Chaque mois, dans un village perché des collines de Timor ou de Flores, en Nusa Tenggara Timur (NTT), en Indonésie, une rumeur flotte dans l’air brûlant.

Elle arrive d’abord comme un soupçon, puis comme une nouvelle confirmée : "Un autre est mort là-bas." Là-bas, c’est toujours ailleurs. La Malaisie, les bateaux de pêche du Pacifique, les plantations invisibles. Et la nouvelle finit toujours par prendre corps sous la forme d’un cercueil hermétique, livré par avion jusqu’à Kupang, puis escorté en pick-up vers des chemins de poussière.

Depuis janvier 2025, 75 cercueils sont ainsi revenus en NTT. 75 vies perdues, dont 70 dans la clandestinité, parties sans passeport officiel, sans contrat, sans garantie de retour. Des noms anonymes dans des rapports administratifs, mais des fils, des sœurs, des pères pour ceux qui restent.

Un exode sans protection

Derrière chaque cercueil, il y a une histoire. Celle de Rita, par exemple, jeune femme partie travailler comme domestique à Kuala Lumpur, décédée d’un AVC non soigné. Celle de Mario, engagé comme pêcheur sur un navire battant pavillon taïwanais, mort noyé quelque part entre Vanuatu et Fidji. Aucune assurance. Aucun syndicat. Aucun retour possible, sauf en boîte scellée.

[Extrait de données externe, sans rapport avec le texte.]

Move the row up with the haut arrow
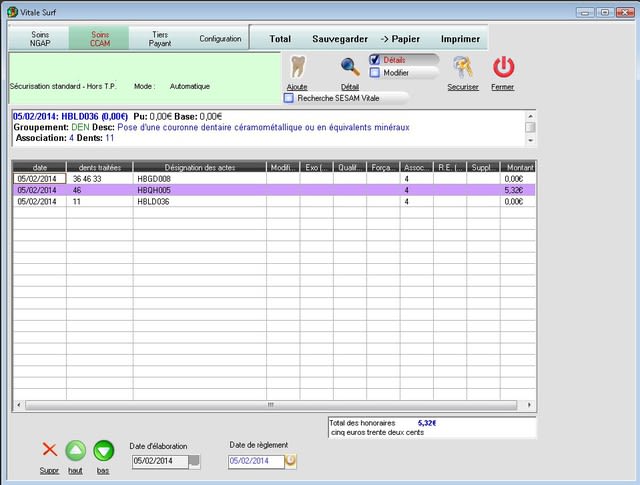Viewport: 640px width, 485px height. pyautogui.click(x=76, y=450)
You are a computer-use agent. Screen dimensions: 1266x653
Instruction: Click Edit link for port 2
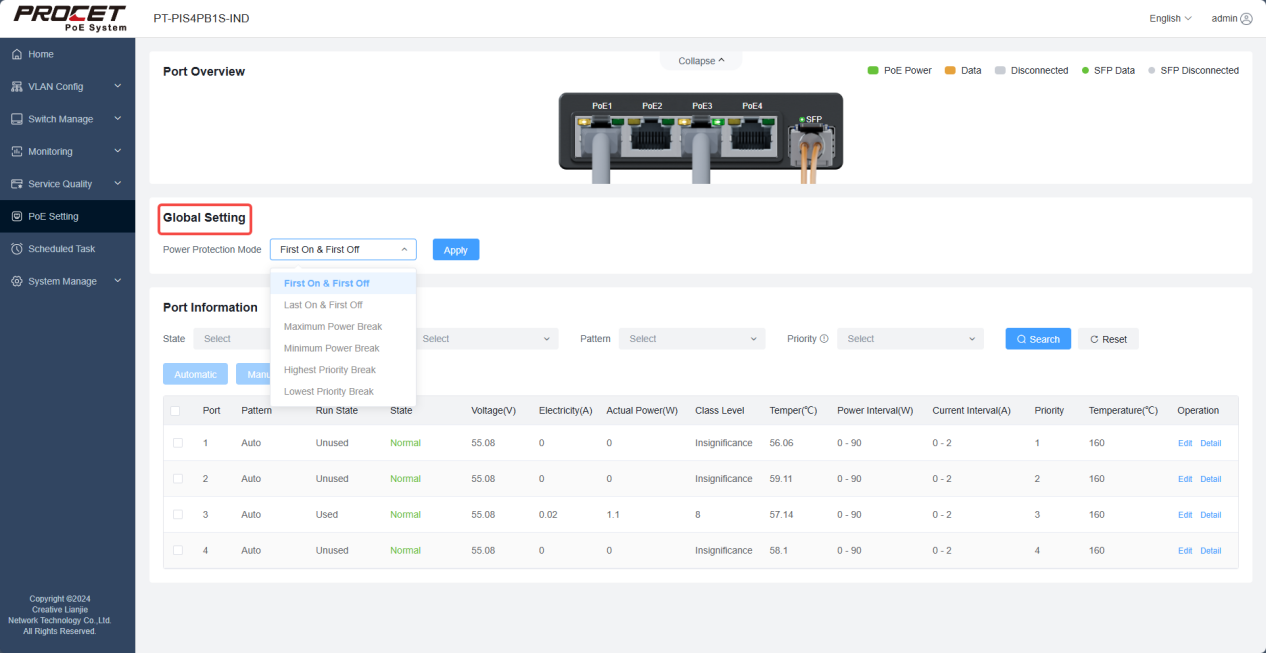[1185, 479]
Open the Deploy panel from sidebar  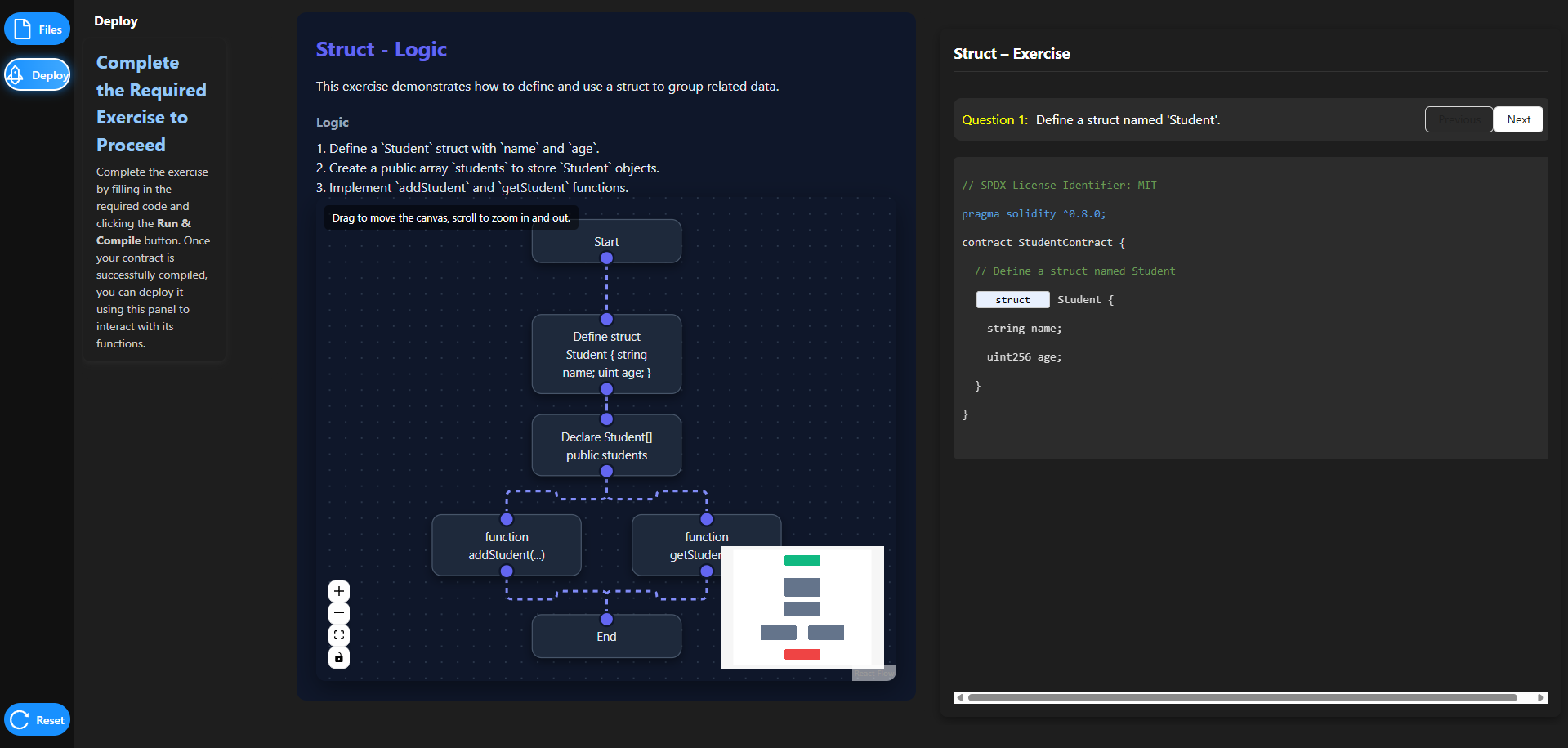[x=38, y=75]

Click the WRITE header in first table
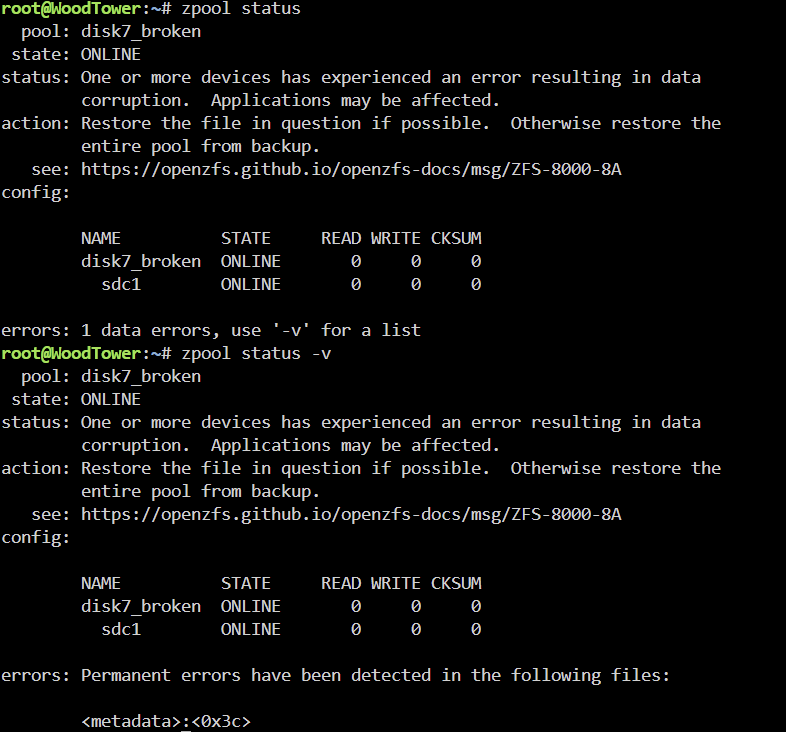click(396, 238)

Pourquoi partent-ils ainsi ? La réponse est simple, douloureuse, répétée à l’envi par les chercheurs, les défenseurs des droits, les prêtres : parce qu’ils n’ont pas d’autre choix.

"Nous récoltons les fruits pourris d’un système qui a échoué à protéger les plus pauvres", déclare un chercheur cité dans le rapport. L’échec, c’est celui d’un État qui divise les migrants entre "prosedural" (officiel) et "non prosedural" (irrégulier), et qui n’offre pratiquement aucune protection aux seconds. Une distinction hypocrite, disent les ONG, car tous sont des travailleurs. Tous sont des êtres humains.

Les silences du système

Le voyage commence souvent dans la clandestinité, avec la promesse d’un emploi et un billet payé à crédit. Il passe par Batam ou Kalimantan, puis s’évapore dans les réseaux obscurs de l’exploitation transnationale. Là où l’État ne suit plus. Là où les lois ne protègent plus. Et lorsque survient un accident, une maladie, une disparition : c’est le silence.

Dans certains cas, les familles reçoivent un appel laconique : "Anak ibu sudah meninggal." ("Votre enfant est mort.") Aucun détail. Parfois même, aucun corps. Et l’administration locale peine à enquêter, ou à faire pression sur les gouvernements étrangers pour réclamer justice.

Des ONG comme SBMI, Padma, ou Jaringan Advokasi Buruh Migran se battent chaque jour pour documenter ces drames, identifier les responsables, forcer l’État à agir. Mais la machine reste lente. Et pendant ce temps, les départs continuent.

L’exil comme destin

À TTS, à Sumba ou à Lembata, l’idée du départ est déjà intégrée dans les récits familiaux. "Tu dois aller gagner de l’argent ailleurs", entend-on. Parce qu’ici, la terre se rétrécit, l’eau manque, les écoles n’embauchent pas, les barrages promis par Jakarta n’apportent que des promesses.

Un responsable pastoral de l’Église catholique confie : "Chaque cercueil que nous bénissons à l’aéroport est un rappel cruel : nous avons échoué. Comme Église, comme État, comme société."

Et pourtant, aucune politique claire n’émerge. Aucun programme massif de régularisation, de formation, de sensibilisation. L’État regarde ailleurs. L’Église, parfois, prie sans parler trop fort.

Certains chercheurs proposent de supprimer la distinction entre migrants réguliers et irréguliers, et de garantir des droits fondamentaux à tous : accès à la santé, assistance légale, enquête en cas de mort suspecte. Ils réclament aussi un investissement réel dans les zones rurales de NTT, pour offrir aux jeunes autre chose qu’un aller simple vers l’inconnu.

Ni réguliers, ni protégés : les damnés de la migration indonésienne

Mais le chemin est long. Et pendant ce temps, le mois prochain, il y aura peut-être un autre cercueil. Peut-être deux. Et une autre famille endeuillée, qui regardera un corps revenu trop tard, trop loin, trop silencieux.

Le sort des travailleurs migrants de NTT n’est pas une fatalité. C’est le résultat d’un choix collectif : celui de ne pas bâtir une protection sociale solide, de ne pas encadrer équitablement la migration, de laisser les marges mourir en silence. Et comme le dit un prêtre local : "Tant que nous acceptons que ces morts soient normales, alors c’est nous qui sommes devenus anormaux."